Instructions to follow.
Repeat the items between the line containing "Task: Open the Operations menu" and the line containing "Action: click(x=233, y=21)", inclusive.

Records for processing.
/---
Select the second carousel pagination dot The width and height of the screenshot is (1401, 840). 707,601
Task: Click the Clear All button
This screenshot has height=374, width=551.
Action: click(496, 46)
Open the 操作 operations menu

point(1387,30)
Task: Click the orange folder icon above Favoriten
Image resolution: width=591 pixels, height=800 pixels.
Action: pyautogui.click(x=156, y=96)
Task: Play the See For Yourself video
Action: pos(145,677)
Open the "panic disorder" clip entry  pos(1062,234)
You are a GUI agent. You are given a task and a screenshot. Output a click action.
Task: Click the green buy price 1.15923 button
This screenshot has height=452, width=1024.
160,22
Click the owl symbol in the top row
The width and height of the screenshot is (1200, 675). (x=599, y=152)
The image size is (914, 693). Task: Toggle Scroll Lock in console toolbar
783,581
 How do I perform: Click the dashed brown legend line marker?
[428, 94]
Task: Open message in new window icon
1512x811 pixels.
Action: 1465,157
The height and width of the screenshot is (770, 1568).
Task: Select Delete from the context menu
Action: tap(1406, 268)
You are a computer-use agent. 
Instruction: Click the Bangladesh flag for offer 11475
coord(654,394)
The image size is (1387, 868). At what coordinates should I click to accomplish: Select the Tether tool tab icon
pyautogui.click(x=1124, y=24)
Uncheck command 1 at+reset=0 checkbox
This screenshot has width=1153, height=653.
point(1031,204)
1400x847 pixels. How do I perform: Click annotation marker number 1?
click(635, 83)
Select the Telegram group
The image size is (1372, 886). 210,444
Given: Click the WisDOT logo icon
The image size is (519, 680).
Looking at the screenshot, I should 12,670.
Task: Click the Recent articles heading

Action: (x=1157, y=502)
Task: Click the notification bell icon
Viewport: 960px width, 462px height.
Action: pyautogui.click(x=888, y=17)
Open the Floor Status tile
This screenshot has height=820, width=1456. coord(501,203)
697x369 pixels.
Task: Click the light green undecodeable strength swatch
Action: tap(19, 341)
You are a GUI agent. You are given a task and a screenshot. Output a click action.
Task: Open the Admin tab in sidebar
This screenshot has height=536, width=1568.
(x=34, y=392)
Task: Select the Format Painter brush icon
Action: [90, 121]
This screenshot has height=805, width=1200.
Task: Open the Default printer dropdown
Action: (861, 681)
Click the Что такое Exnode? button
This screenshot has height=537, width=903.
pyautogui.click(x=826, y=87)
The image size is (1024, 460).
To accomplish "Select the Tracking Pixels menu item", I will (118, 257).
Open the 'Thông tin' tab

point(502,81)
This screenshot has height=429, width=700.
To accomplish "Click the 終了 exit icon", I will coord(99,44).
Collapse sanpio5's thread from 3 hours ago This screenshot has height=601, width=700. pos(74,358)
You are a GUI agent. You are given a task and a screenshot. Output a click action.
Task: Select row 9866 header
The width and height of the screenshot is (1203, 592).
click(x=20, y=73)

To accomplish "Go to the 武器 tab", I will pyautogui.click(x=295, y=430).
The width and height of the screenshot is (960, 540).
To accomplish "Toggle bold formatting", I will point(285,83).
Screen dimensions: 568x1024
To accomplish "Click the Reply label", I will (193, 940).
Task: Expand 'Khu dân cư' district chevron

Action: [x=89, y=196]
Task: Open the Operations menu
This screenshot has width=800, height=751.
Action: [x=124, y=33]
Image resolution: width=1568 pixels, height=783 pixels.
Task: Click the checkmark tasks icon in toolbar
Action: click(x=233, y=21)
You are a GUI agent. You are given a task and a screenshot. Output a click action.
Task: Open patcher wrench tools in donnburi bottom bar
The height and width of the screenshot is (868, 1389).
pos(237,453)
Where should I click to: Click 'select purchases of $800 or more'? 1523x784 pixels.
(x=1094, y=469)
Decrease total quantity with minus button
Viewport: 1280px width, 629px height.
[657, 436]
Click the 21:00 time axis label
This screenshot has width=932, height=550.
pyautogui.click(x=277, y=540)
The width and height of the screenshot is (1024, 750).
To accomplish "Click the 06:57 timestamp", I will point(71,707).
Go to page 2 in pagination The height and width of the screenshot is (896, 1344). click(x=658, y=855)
\---
Problem solution.
Task: Open the Operations menu
This screenshot has width=800, height=751.
Action: [x=124, y=33]
Image resolution: width=1568 pixels, height=783 pixels.
Task: Click the checkmark tasks icon in toolbar
Action: click(x=233, y=21)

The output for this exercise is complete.